While the pathway to reaching a low carbon economy is still long, the numbers give us more than one ray of hope. We have gathered our last five Clean Revolution Quick Facts to show how 2015 could be a tipping year for climate actions.
1) As predicted, clean energy investment rose for the first time in three years in 2014, as reported by Bloomberg New Energy Finance today. According to the researchers, the increase is due to China’s support for solar and wind energy. However, the fall of oil prices sparks concerns on future investments.
Funds for clean energy reached US$310 billion last year, an increase of 16% compared to about US$250 billion in 2013. Solar is leading the way, collecting almost half of investment with US$149.6 billion, a surge of 25% and its highest share of the total ever. Wind power also hit a record, growing 11% to US$99.5 billion thanks to large offshore projects.
2) Wind power is especially strong in Denmark, where last year it generated 39.1% of all the country’s electricity needs.
To put the number in perspective, in 2004 wind accounted for less than half this figure, 18.8%. In the first six months, it generated 41.2% of total electricity needs, data that puts Denmark on track to achieve its 2020 goal of being “a society free from dependence on fossil fuels”.

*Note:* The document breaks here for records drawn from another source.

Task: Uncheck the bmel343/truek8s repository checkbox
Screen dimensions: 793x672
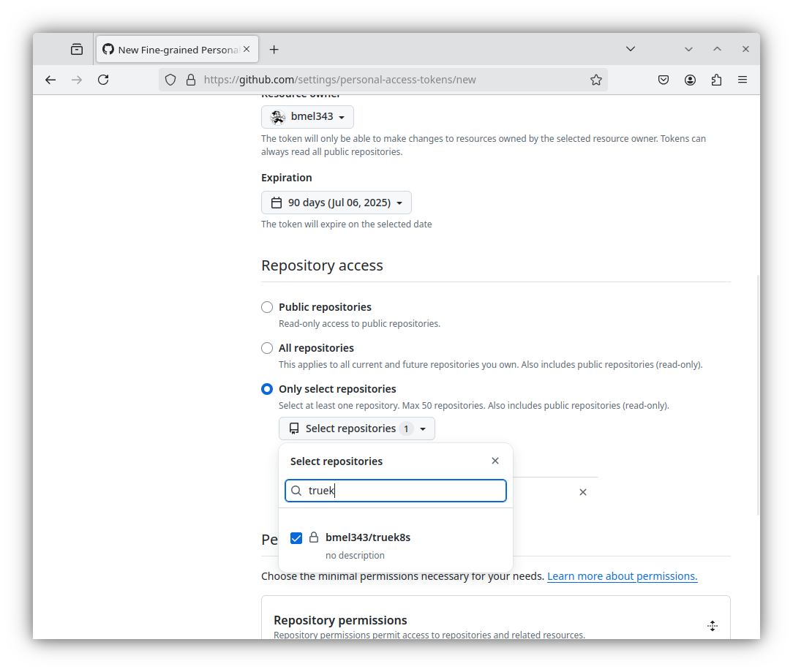Action: click(x=296, y=538)
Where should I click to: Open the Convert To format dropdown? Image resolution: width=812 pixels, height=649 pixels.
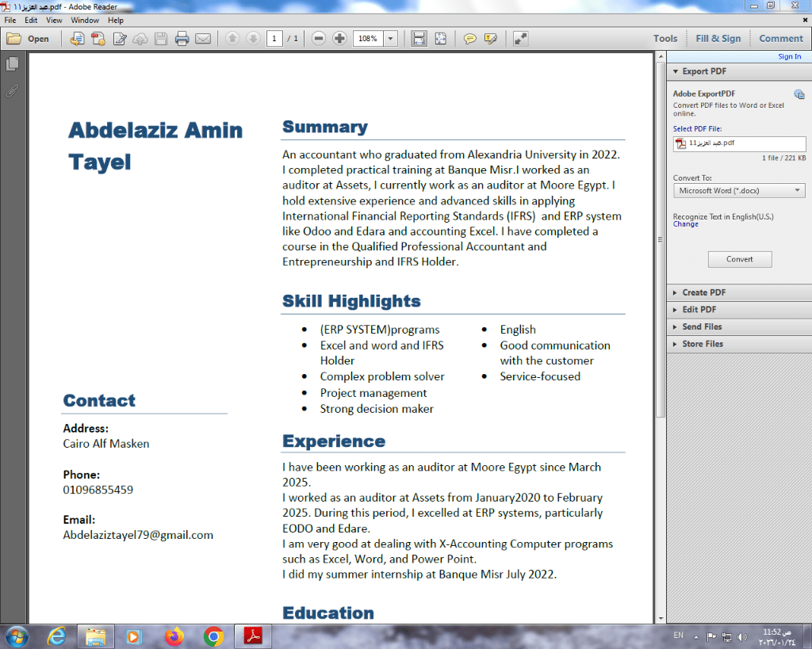click(x=738, y=191)
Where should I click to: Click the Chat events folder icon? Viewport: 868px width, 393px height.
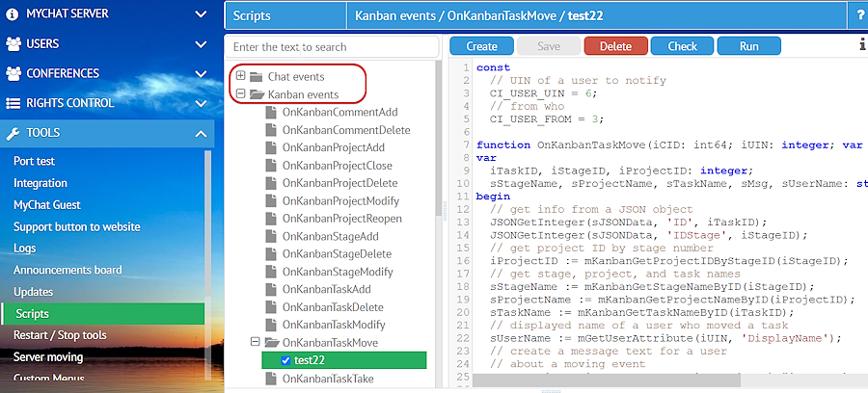pyautogui.click(x=257, y=76)
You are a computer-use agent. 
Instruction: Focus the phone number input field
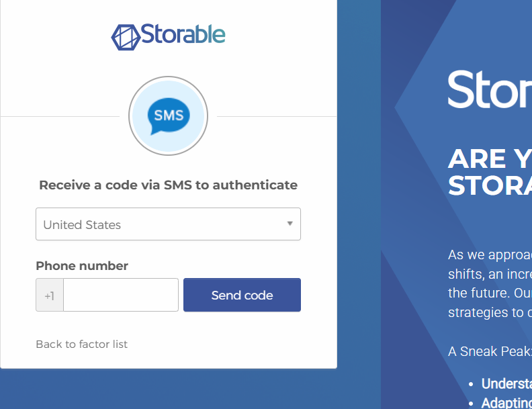121,295
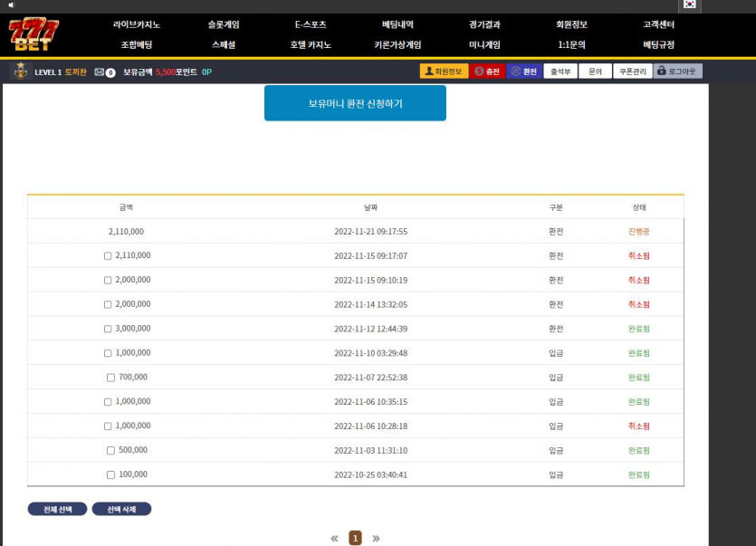756x546 pixels.
Task: Click the level badge emblem icon
Action: 22,72
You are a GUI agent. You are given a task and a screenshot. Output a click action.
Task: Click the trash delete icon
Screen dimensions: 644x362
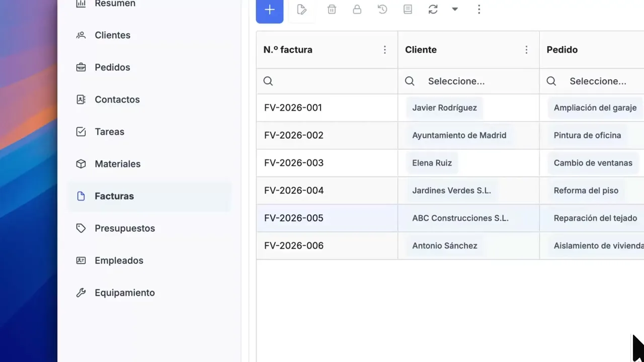(x=332, y=10)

3) But wind energy is also growing in the UK, where it generated 28.1 terawatt-hours (TWh) of electricity, a rise of 14.7% from the 24.5 TWh gathered in 2013. This was enough to supply electricity for the needs of 6.7 million UK households, a quarter of the total, says RenewableUk.
In December, wind power broke another record totaling 14% of the electricity generation mix.
4) Wind was not the only clean source to break records: the whole mix of renewables accounted for 27% of all German electricity demand in first 4 months of 2014, according to Bloomberg. Clean energy sources produced 40.2 billion kilowatt-hours (kWh) of electricity from January to April, an increase of 12.6% compared to the 35.7 billion kWh of the same period in 2013.
Also, wind broke a new record in Germany this December, gathering 8.9 TWh in just one month.
5) Israel, Finland and the US are supporting and developing the most promising clean technology industries of the future, says Global Cleantech Innovation Index 2014.
The report shows how global yearly project finance investment in renewables is forecast to hit US$400-500 billion by 2020, with market size projected to rival the oil and gas equipment market by the end of this year, at US$330-$390 billion.